6. Pour rejeter la demande de M. B… tendant à la délivrance d’un titre de séjour en qualité d’étranger malade, le préfet des Alpes-Maritimes s’est fondé, notamment, sur un avis du collège des médecins de l’OFII du 16 octobre 2024 qui a estimé que si son état de santé nécessitait une prise en charge médicale dont le défaut pourrait entraîner des conséquences d’une exceptionnelle gravité, eu égard à l’offre de soins dans son pays d’origine, il pouvait y bénéficier effectivement d’un traitement approprié. Pour remettre en cause l’avis du collège des médecins, M. B… produit de multiples comptes-rendus d’analyses, d’ordonnances, et de certificats médicaux qui ne comportent cependant aucun élément relatif à la disponibilité de soins dans son pays d’origine. Dans ces conditions, le moyen tiré de la violation de l’article L. 425-9 du code d’entrée et du séjour des étrangers et du droit d’asile, ne peut qu’être écarté.
7. En cinquième lieu, aux termes de l’article 8 de la convention européenne de sauvegarde des droits de l’homme et des libertés fondamentales : : « 1. Toute personne a droit au respect de sa vie privée et familiale (…). / 2. Il ne peut y avoir ingérence d’une autorité publique dans l’exercice de ce droit que pour autant que cette ingérence est prévue par la loi et qu’elle constitue une mesure qui, dans une société démocratique, est nécessaire à la sécurité nationale, à la sûreté publique, au bien-être économique du pays, à la défense de l’ordre et à la prévention des infractions pénales, à la protection de la santé ou de la morale, ou à la protection des droits et liberté ».

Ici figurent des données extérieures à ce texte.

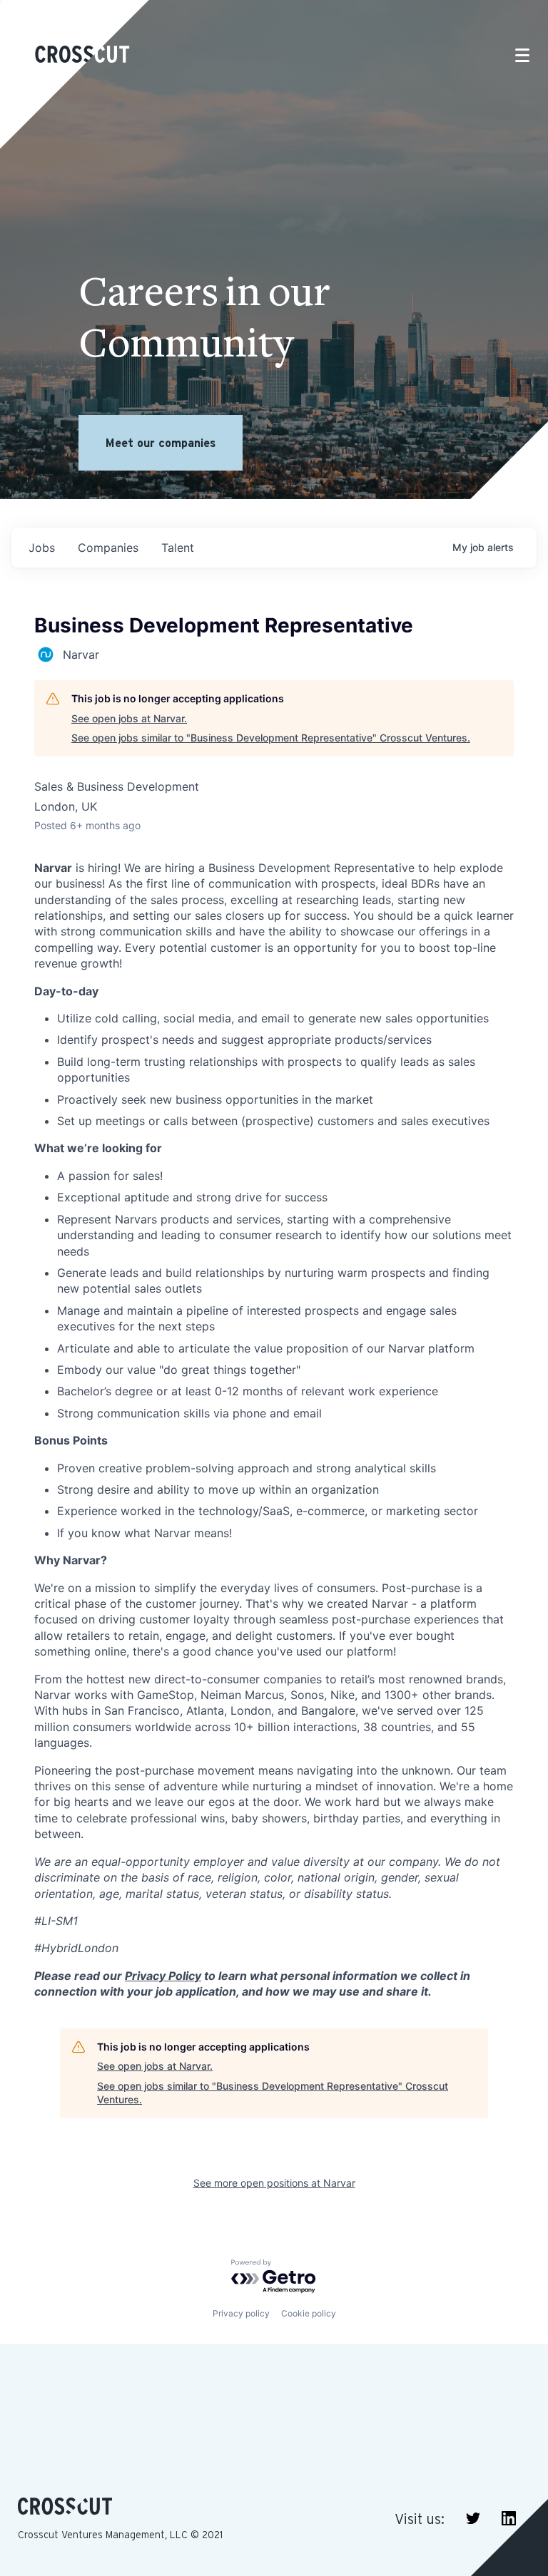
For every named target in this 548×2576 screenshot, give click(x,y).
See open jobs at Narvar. (129, 718)
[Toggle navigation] (522, 55)
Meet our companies (160, 442)
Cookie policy (308, 2313)
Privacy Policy (163, 1976)
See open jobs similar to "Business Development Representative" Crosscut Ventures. (270, 738)
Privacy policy (241, 2313)
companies (108, 547)
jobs (42, 547)
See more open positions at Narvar (274, 2183)
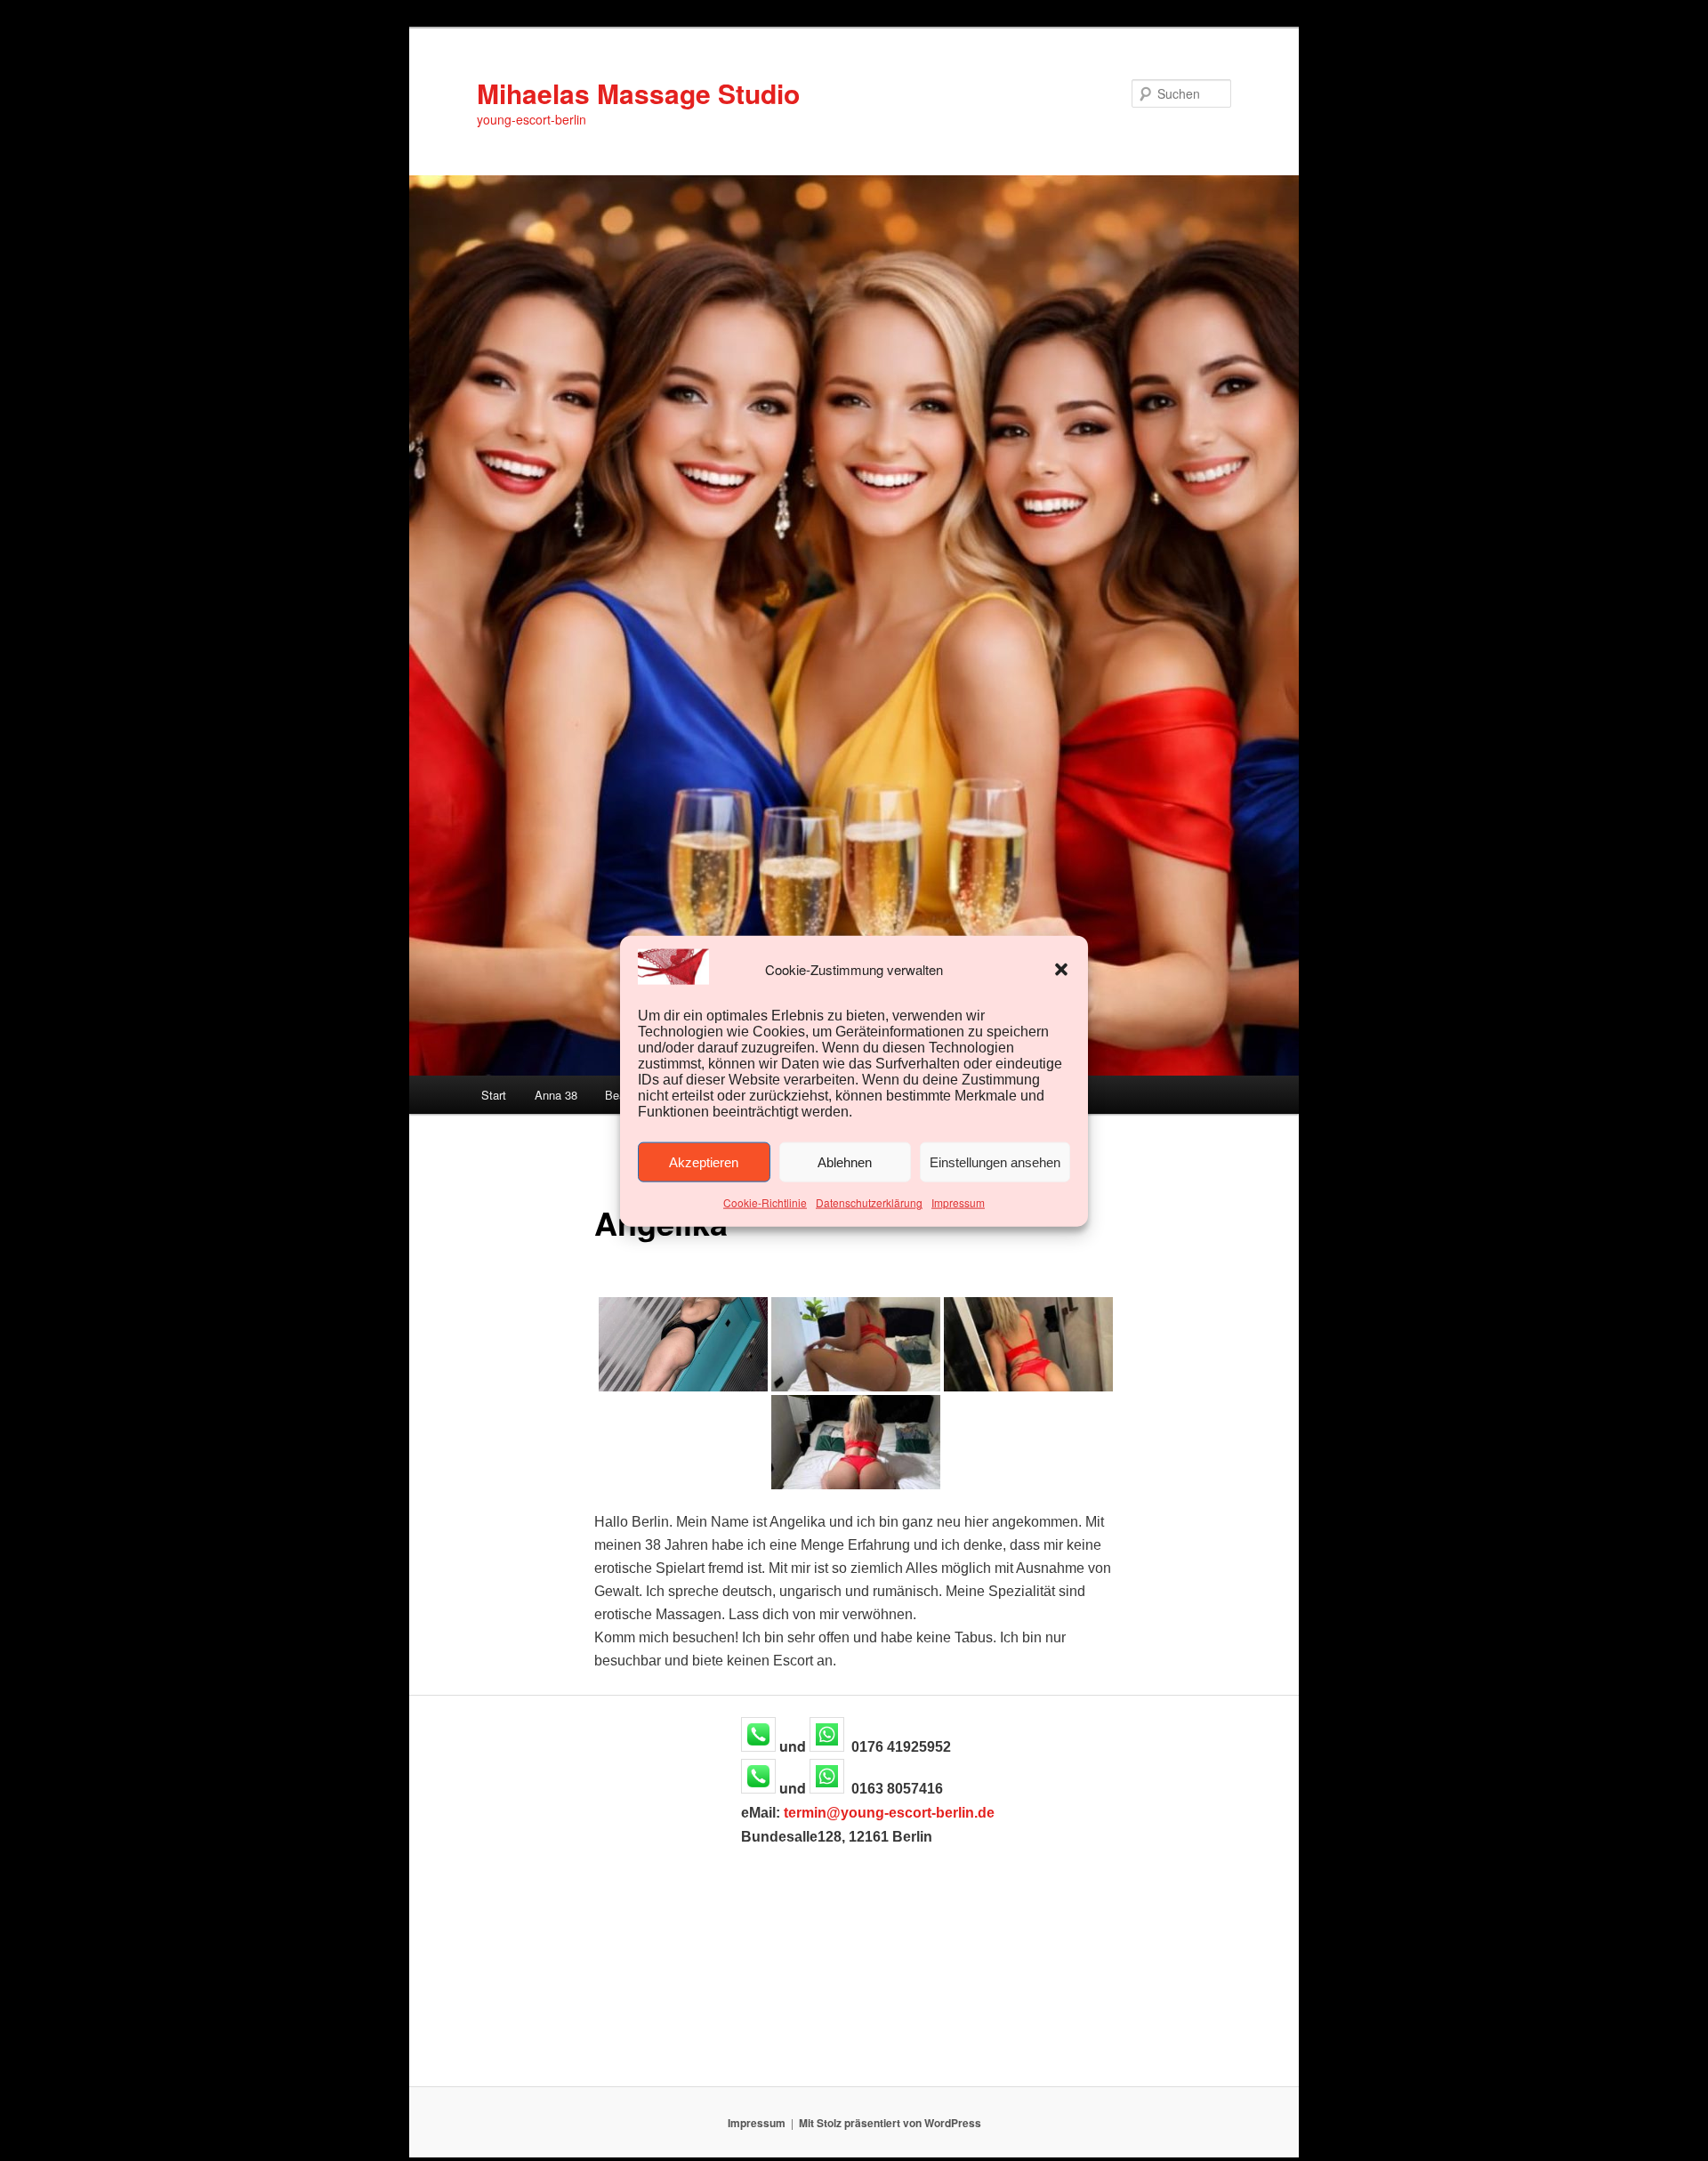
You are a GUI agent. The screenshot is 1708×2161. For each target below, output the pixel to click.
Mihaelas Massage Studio (638, 93)
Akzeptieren (703, 1161)
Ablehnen (845, 1161)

8. Il ressort des pièces du dossier que M. B…, célibataire et sans charge de famille, est entré en France le 3 janvier 2019. Si le requérant soutient que le centre de sa vie privée et familiale est fixé en France et que l’arrêté contesté porte une atteinte disproportionnée au droit au respect de sa vie privée et familiale, il ne démontre pas l’existence de liens familiaux et personnels intenses, anciens et stables en France. En outre, s’il soutient qu’il bénéficie d’un suivi médical en France, cette circonstance est insuffisante pour établir l’existence d’une intégration particulière en France. Dans ces conditions, le requérant qui a vécu 35 ans dans son pays d’origine, n’est pas fondé à soutenir que l’arrêté contesté méconnaîtrait les stipulations de l’article 8 de la convention européenne de sauvegarde des droits de l’homme et de libertés fondamentales.

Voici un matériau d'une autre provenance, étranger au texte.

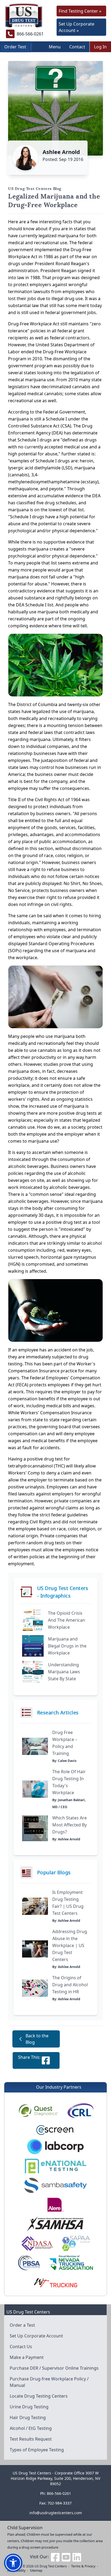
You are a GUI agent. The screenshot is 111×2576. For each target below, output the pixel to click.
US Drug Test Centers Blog (34, 188)
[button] (13, 2563)
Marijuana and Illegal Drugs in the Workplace (67, 1646)
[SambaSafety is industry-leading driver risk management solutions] (55, 2185)
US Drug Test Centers (50, 2566)
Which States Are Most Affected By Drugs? (69, 1825)
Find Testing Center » (80, 11)
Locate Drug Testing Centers (39, 2396)
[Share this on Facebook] (46, 2060)
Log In (100, 47)
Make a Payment (27, 2357)
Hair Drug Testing (28, 2417)
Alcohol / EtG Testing (31, 2428)
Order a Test (22, 2325)
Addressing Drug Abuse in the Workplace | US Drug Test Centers (69, 1945)
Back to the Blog (37, 2039)
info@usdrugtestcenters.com (55, 2512)
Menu (55, 47)
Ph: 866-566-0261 (55, 2493)
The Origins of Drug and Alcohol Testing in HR (70, 1985)
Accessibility (16, 2570)
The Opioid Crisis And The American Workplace (66, 1620)
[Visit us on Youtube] (66, 2556)
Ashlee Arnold (61, 152)
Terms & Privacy (83, 2566)
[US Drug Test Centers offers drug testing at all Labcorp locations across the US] (55, 2146)
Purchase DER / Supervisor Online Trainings (54, 2368)
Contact (77, 47)
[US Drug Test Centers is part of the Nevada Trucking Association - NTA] (70, 2262)
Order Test (15, 47)
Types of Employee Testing (37, 2450)
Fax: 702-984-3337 (55, 2503)
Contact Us (21, 2347)
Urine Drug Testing (29, 2407)
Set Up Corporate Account (36, 2336)
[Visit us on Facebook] (55, 2556)
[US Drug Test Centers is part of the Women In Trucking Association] (55, 2282)
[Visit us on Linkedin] (76, 2556)
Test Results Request (31, 2439)
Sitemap (36, 2570)
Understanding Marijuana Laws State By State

9. En sixième lieu, pour les mêmes motifs que ceux précédemment exposés, le requérant n’est pas fondé à soutenir que l’arrêté attaqué serait entaché d’une erreur manifeste d’appréciation.
10. En septième et dernier lieu, la décision portant refus de séjour n’étant entachée d’aucune des illégalités invoquées par M. B…, le moyen tiré de l’exception d’illégalité de cette décision, invoqué à l’appui des conclusions dirigées contre la décision portant obligation de quitter le territoire français, doit être écarté.
11. Il résulte de tout ce qui précède que les conclusions à fin d’annulation de l’arrêté du 26 novembre 2024 présentées par M. B… doivent être écartées ainsi que, par voie de conséquences, les conclusions présentées par le requérant à fin d’injonction. L’Etat n’étant pas la partie perdante, les conclusions présentées au titre des articles L. 761-1 du code de justice administrative et 37 de la loi du 10 juillet 1991 sont rejetées.
D E C I D E :
Article 1er : La requête de M. B… est rejetée.
Article 2 : Le présent jugement sera notifié à M. A… B… et au préfet des Alpes-Maritimes.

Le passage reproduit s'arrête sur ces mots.